ミツハシ:「私はこのまま結婚生活を続けていけるのでしょうか」。この相談者の魂の叫びにシマジさんはどう答えますか。

シマジ:まあ、ちょっと様子を見たらどうだ。相談者のカミさんは妊娠しているようだから、これからしばらくは酒を飲めない。今後、子供を生んだら、当分は子育てでやはり酒を飲む機会は激減するだろう。小さな子供を育てながら仕事をするとして、保育園の送り迎えなんかもあるだろうから、これまでのように会社の飲み会に夜遅くまで付き合うわけにはいかない。出産・育児の過程で母性が強まり、不特定多数の男とキスするなんて汚らしいと思うようになるかもしれない。奔放な女が子供を授かることで賢母に変わるというケースはたまにあるからね。急いで結論を出さなくてもいいんじゃないか。

 それから、余計なアドバイスかもしれないが、生まれてくる子供のDNA鑑定をしようなんてことは考えないほうがいい。それがカミさんの知るところとなれば、夫婦の間にひびが入る。秘密裏に鑑定ができ、その結果がシロだったとしても、妻を疑い鑑定をしたという事実は重いおりとなって相談者の心の中に残る。それは今後の結婚生活を重苦しいものにすると思うね。

 これも何度も言ってきたが、悩んだらパラダイムを変えるんだ。会社の男たちと愉しい酒を飲めるカミさんの良い部分は何かと考えればいい。自分のカミさんが職場で敬遠されているより、好かれているほうがずっといいだろう。

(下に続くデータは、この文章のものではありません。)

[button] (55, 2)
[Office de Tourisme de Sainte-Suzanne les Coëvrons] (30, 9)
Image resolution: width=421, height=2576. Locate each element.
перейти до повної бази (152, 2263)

 それに不特定多数の男たちとキスをするカミさんは、相談者が不特定多数の女たちとキスをしても何も言わないはずだ。そこで文句を言うようなら、改めてカミさんに行動を変えてもらう話し合いのきっかけになる。まあ、たぶん彼女はキスくらいなんとも思っていないだろうから、相談者も遠慮しなくてよろしい。

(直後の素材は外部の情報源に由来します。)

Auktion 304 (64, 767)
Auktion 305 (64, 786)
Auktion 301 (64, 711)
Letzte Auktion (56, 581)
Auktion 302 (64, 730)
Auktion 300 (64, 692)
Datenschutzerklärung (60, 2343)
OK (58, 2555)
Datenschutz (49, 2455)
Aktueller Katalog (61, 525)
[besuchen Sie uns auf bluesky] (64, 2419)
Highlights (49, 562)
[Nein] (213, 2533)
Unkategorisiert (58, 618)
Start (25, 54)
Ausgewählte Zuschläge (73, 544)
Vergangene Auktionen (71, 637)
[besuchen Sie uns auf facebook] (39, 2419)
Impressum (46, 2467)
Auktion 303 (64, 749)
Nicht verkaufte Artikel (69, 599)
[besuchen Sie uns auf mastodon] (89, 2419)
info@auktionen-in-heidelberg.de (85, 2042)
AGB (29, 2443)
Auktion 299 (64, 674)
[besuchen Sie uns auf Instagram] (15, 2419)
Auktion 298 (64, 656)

ミツハシ:相談者は不特定多数の女性とキスをしたいわけでは……。

シマジ:ことによるとキス以上のことにも目を瞑ってくれるかもしれない。

 真面目に言えば、もっとカミさんと話をすることだね。3年付き合っていていまさらカミさんのキス魔を知るということ自体が会話不足なんじゃないのか。こういう問題は夫婦二人で解決すべきもので、カミさんの食事相手の上司や、上司の上司に連絡をするというのはやはり筋が違うと思う。男女が逆の立場なら分かると思うが、これはカミさんの職場の中での立場を危うくする行為でもある。自分の価値観や倫理観と合わないことを正すために猪突猛進してしまうところに俺はちょっと危うさを感じるね。

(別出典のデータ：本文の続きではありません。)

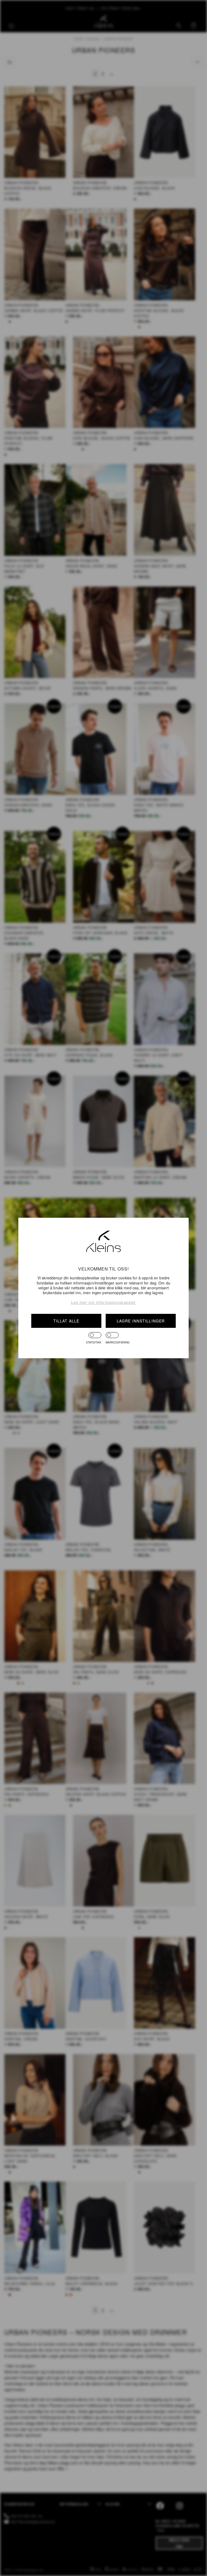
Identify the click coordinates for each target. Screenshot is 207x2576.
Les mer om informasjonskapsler (103, 1302)
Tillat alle (66, 1321)
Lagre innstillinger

 人生は深刻になってはいけない。もう少し肩の力を抜いて、心を広く持ってほしい。「そんなにキスがしたいなら、毎日俺に100回キスするのがノルマだ」とでも言って二人で外に酒を飲みに行ったらどうだ。周りのお客にキスを見せつけてもいいし、ここで不特定多数のお客にカミさんからのキスをプレゼントしてもいい。お店を選ばないと出入り禁止になるだろうが、スナックなんかだと名物カップルになれるだろう。それも夫婦の愉しいイタズラだよ。せっかく酒乱慈母観音と縁があって結婚したんだから、それをどう愉しむかを考えてもいいんじゃないかな。